Hence, the Taiko Alethia protocol will be undergoing a major upgrade with the upcoming Pacaya fork. The hardfork will happen at Block 1,166,000, which is estimated to occur at May 21, 2025 UTC. All Taiko Alethia node operators must update their Taiko Alethia node and Raiko instances before this date. Please consult the documentation on the necessary steps to upgrading your Raiko instance here.

Batch Based Protocol

As a based rollup, we use L1 as our sequencer and must propose every block to L1. Every block proposal is another L1 on chain call, which can get very expensive very quickly. Due to this design, bigger blocks including more transactions are most profitable and many small blocks are unprofitable. This is a problem for based preconfirmations, as we want to be able to confirm transactions as fast as possible. To address this and maintain gas efficiency, we are transitioning to a batch based protocol.

Blocks are now proposed in batches, with each batch capable of containing zero, one, or multiple blocks. All blocks within a batch share metadata and pull transactions from the same source (calldata or blobs). This design allows for small, frequent blocks to be only marginally more expensive than large infrequent blocks.

Simplified Proving Mechanism

In the interest of simplifying the protocol and removing the added security risk that Guardian provers introduce, we have removed proof contestation entirely. This change also conveniently aligns us better as a Stage 1 L2 protocol.

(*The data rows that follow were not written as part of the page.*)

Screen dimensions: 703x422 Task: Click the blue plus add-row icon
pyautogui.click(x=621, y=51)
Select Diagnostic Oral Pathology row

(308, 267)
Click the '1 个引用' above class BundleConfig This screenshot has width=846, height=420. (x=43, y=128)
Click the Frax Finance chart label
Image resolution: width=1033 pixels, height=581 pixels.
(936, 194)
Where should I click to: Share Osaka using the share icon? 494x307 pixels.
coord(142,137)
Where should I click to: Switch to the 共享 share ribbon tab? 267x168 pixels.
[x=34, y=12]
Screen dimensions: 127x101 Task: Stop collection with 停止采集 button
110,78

In it’s place we are introducing Multiproving: every batch will be required to have multiple proofs, which will be verified by a single verifier contract. This verifier contract will handle sub-proof verifiers, and will be responsible for verifying the proofs. The required proofs will be a sgxGeth and the original sgxReth (Raiko) proof; the sgxGeth proof will be a TEE, and the sgxReth proof will be a TEE/ZK proof. Proposers will have to register some new images to ensure a smooth transition, find out more here.

Based Preconfirmations

Based Preconfirmations are a brand new feature that will improve the UX of the Taiko Alethia protocol drastically.

The Pacaya upgrade marks the first step toward preconfirmation. Given the nature of the protocol, we must ensure that blocks can be both proved and verified across the upgrade block number (fork height) before enabling preconfirmation. Activating preconfirmation does not require another contract or software upgrade, there will be no additional work on the end of node operators or users.

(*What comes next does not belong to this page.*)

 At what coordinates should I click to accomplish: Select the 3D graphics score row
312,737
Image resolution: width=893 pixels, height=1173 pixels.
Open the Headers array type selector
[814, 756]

This initial phase of preconfirmation is not the full implementation: it uses a whitelist-based approach without integrating a lookahead contract or preconfer registry. A staking or restaking-based approach will be introduced and tested in the next phase, followed by slashing rules.

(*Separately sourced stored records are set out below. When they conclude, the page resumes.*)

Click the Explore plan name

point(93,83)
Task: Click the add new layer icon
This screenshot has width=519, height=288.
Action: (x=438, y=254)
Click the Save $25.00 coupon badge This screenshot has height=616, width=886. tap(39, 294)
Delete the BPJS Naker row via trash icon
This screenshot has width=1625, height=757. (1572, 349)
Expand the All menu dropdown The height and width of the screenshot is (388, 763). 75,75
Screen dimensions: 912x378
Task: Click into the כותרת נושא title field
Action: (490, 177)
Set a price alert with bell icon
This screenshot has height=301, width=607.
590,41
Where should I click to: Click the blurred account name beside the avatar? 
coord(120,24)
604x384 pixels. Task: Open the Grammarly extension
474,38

The initial launching partners include NethermindGattaca, and Chainbound. If you’re interested in joining the whitelist as a preconfer, feel free to reach out to us. However, we can only add you after discussions to ensure that your infrastructure meets some liveness requirements.

While a whitelist-based approach is technically permissioned, it is a necessary step in testing preconfirmation, a complex feature that impacts nearly every aspect of Taiko’s Alethia codebase. Rolling it out incrementally allows us to validate the design, mitigate risks, and gather early feedback to refine future iterations. That said, Taiko remains committed to full permissionlessness, and this phased approach is simply a stepping stone toward that vision.

Let’s keep building towards the based future of Ethereum.